Alors à quoi pense le rock ? À rien peut-être. Il serait l’inconséquence même. Il n’y a qu’à voir comment les stars du rock gèrent leur pognon. « Les sales gosses du prolétariat s’achètent des châteaux, prennent la Rolls pour aller pisser, changent de yacht comme de chemise. Les ascensions fulgurantes font autant rêver que les fortunes ultrarapides. L’argent des rockstars n’a pas la valeur de l’argent bourgeois, hérité de génération en génération, et pour cela agent de conservation du patrimoine, donc du passé, ou fructifiant en thésaurisation et rentabilité de placements prudents. Il est jeté par les fenêtres, outrageusement dépensé en caprices et futilités mirobolantes, mis au service de fantaisies diverses (la Rolls de John Lennon décorée psychédélique, le Neverland Ranch de Michael Jackson). Il est argent du plaisir, d’une certaine façon révolutionnaire, parce que la dépense, le gaspillage méprisent les valeurs qui accompagnent la valeur symbolique de la fortune bourgeoise et capitaliste. En raison de la disproportion des profits, il apparaît toujours un peu illégitime et cette illégitimité continue la charge subversive du rock. » (Du rock, du punk… p. 66). Cela pense, selon un ordre qui ne relève pas de l’évidence. Se laissant aller au fil quelquefois de la libre association d’idées, un peu comme dans la comptine trois petits chats, trois petits chats, chapeau de paille, paillasson, son, somnambule, Espitallier effectue un parcours fascinant sur la planète rock, laquelle est ronde forcément, puisqu’il arrive à Espitallier de revenir sur ses pas, mais il connaît le chemin, quitte à reprendre la route dans l’autre sens pour établir cette vérité sans doute définitive quant au rock : « L’histoire du rock puise une partie de son énergie dans ce fantasme d’un éternel recommencement, tropisme à vrai dire légèrement donjuanesque. Revivre ses origines [on pense à Hendrix, « Belly Button Window »], sa scène primitive, retrouver ce qui, peut-être, se serait perdu en chemin. Pour tenter de se baigner deux fois dans la même eau du fleuve, ce qui n’est jamais très facile. »

Les quelque deux-cent pages de Du rock, du punk… sont plus profondes qu’il n’y paraît, sous leur couverture un peu kitsch (le kitsch faisant toujours déjà partie de l’esthétique rock), et je n’envisage en aucune manière ici de les écluser, j’y retourne d’ailleurs de suite, juste le temps de boucler la présente notule.

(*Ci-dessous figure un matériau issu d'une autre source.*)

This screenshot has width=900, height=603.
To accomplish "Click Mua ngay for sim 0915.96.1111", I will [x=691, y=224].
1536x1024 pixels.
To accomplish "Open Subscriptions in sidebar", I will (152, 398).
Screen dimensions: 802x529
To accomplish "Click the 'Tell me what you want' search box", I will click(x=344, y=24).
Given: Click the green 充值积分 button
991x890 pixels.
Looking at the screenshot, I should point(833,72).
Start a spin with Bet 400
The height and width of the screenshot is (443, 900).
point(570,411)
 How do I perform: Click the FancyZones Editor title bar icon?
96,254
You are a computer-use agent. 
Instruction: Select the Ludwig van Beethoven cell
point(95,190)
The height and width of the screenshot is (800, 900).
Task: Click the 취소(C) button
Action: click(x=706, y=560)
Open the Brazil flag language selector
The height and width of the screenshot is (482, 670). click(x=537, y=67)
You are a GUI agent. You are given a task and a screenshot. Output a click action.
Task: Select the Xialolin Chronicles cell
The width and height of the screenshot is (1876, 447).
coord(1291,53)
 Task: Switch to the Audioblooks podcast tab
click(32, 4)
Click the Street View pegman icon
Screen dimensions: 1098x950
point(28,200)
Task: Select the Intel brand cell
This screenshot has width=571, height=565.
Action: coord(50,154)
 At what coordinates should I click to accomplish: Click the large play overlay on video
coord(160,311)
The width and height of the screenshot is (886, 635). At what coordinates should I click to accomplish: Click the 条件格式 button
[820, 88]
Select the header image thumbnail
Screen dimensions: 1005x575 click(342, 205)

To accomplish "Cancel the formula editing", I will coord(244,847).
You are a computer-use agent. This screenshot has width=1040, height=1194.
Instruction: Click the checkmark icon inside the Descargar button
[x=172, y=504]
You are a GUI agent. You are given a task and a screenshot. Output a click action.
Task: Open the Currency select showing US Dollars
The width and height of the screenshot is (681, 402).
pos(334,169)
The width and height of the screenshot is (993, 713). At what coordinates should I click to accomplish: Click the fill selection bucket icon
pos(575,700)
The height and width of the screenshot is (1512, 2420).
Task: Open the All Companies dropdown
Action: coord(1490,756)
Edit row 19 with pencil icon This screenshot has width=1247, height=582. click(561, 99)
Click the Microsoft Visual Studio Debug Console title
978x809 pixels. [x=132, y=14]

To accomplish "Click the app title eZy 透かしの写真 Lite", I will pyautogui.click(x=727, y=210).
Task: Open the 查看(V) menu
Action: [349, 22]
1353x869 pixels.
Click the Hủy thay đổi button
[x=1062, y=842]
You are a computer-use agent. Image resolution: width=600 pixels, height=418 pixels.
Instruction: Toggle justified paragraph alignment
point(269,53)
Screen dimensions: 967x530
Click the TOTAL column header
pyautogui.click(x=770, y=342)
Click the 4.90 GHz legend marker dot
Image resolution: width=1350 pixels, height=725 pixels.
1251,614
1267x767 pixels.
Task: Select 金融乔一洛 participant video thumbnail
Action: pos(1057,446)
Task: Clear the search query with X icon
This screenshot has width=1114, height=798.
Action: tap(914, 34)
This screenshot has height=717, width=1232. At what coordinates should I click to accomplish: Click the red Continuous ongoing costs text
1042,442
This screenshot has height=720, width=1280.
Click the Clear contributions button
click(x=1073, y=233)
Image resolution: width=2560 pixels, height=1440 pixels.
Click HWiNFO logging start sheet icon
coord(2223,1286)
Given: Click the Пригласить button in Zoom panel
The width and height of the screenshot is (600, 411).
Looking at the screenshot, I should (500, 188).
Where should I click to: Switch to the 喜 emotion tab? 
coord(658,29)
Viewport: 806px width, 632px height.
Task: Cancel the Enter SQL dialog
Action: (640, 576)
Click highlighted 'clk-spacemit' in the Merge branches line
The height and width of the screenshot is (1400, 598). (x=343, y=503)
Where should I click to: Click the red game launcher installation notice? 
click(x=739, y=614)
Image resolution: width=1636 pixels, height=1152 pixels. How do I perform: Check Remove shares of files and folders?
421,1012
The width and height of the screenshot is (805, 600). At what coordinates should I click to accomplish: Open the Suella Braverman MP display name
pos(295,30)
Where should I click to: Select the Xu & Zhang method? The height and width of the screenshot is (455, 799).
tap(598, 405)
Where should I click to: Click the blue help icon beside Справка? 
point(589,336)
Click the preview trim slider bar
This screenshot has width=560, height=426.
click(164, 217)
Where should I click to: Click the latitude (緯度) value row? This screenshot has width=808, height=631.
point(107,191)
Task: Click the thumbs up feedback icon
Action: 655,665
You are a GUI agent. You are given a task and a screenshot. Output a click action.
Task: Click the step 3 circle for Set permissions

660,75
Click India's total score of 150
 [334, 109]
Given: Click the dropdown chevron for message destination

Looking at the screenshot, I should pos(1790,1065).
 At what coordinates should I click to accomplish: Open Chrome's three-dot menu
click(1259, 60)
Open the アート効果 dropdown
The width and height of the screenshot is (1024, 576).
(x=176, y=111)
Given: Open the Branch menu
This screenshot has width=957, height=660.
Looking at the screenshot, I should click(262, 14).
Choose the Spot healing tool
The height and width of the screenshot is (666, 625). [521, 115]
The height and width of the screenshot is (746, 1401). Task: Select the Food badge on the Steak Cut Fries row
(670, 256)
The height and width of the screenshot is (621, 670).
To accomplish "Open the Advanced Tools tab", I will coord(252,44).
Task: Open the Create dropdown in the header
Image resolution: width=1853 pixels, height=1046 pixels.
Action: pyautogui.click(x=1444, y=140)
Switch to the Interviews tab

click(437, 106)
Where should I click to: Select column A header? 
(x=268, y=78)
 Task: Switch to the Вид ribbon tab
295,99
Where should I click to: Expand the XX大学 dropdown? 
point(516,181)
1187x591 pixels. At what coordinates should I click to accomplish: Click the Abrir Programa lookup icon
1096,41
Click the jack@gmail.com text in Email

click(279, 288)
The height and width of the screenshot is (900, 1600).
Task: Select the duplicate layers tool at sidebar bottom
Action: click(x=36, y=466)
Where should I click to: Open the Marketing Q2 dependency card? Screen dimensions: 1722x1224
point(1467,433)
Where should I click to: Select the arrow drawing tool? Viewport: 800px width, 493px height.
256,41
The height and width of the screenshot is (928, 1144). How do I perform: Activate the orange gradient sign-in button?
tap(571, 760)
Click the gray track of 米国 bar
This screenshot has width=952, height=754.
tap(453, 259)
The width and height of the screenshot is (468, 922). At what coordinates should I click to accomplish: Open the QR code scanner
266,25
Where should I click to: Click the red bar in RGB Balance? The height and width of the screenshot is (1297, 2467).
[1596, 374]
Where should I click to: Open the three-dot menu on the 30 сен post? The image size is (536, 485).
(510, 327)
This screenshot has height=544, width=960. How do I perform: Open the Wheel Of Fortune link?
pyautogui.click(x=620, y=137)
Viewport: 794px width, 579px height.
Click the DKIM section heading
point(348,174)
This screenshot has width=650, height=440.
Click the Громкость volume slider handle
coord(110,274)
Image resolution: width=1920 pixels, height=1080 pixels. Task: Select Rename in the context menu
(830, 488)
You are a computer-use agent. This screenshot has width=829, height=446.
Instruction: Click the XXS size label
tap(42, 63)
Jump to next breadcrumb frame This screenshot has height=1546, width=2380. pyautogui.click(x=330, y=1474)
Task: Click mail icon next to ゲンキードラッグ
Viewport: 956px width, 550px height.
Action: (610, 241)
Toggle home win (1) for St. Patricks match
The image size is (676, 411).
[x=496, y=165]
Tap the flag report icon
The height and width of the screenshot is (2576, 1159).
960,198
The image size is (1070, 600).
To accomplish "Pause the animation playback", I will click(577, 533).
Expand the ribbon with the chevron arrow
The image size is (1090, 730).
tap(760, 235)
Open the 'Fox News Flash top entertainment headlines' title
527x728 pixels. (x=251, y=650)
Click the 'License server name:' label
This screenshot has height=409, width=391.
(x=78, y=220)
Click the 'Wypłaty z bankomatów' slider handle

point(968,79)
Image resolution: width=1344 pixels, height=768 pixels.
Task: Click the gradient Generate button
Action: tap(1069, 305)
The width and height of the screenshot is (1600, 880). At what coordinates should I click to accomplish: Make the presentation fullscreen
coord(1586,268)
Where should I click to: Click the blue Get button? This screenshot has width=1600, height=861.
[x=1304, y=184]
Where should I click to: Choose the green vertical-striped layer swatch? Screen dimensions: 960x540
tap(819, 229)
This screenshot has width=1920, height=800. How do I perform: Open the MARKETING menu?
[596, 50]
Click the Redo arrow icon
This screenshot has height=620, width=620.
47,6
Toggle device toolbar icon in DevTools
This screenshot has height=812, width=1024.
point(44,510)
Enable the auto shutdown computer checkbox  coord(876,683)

Espitallier enchaîne les formules et les trouvailles, sur le mythe de la rock star par exemple. Il évoque alors, le temps d’une fulgurance, un « homme multidimensionnel » (≠ Herbert Marcuse), aussi pluriel que son livre finalement, qui est branché sur différentes intensités, mais principalement sur une sincère et joviale subjectivité. L’égomanie de la rock star est elle aussi mise en lumière de manière élégante, en détournant Lautréamont : « Le rock doit être fait par un, non par tous ! » Espitallier est d’ailleurs lucide sur l’objet de sa passion. Il relève par exemple le paradoxe selon lequel « le signifiant ‘‘rockstar’’ [est] kidnappé par la société de consommation et l’establishment contre lesquels il s’était fabriqué. »

Du rock, du punk, de la pop et du reste est, entre autres choses, un livre d’énumérations. On pense à Perec, mais plus précisément au Perec de Je me souviens, qui est finalement parvenu à écrire l’autobiographie d’une génération, d’une époque avec ce livre. Espitallier partage ses souvenirs, ses sensations, mais ces souvenirs et ces sensations sont souvent celles de tout le monde, de quiconque ayant un peu écouté du rock en tout cas.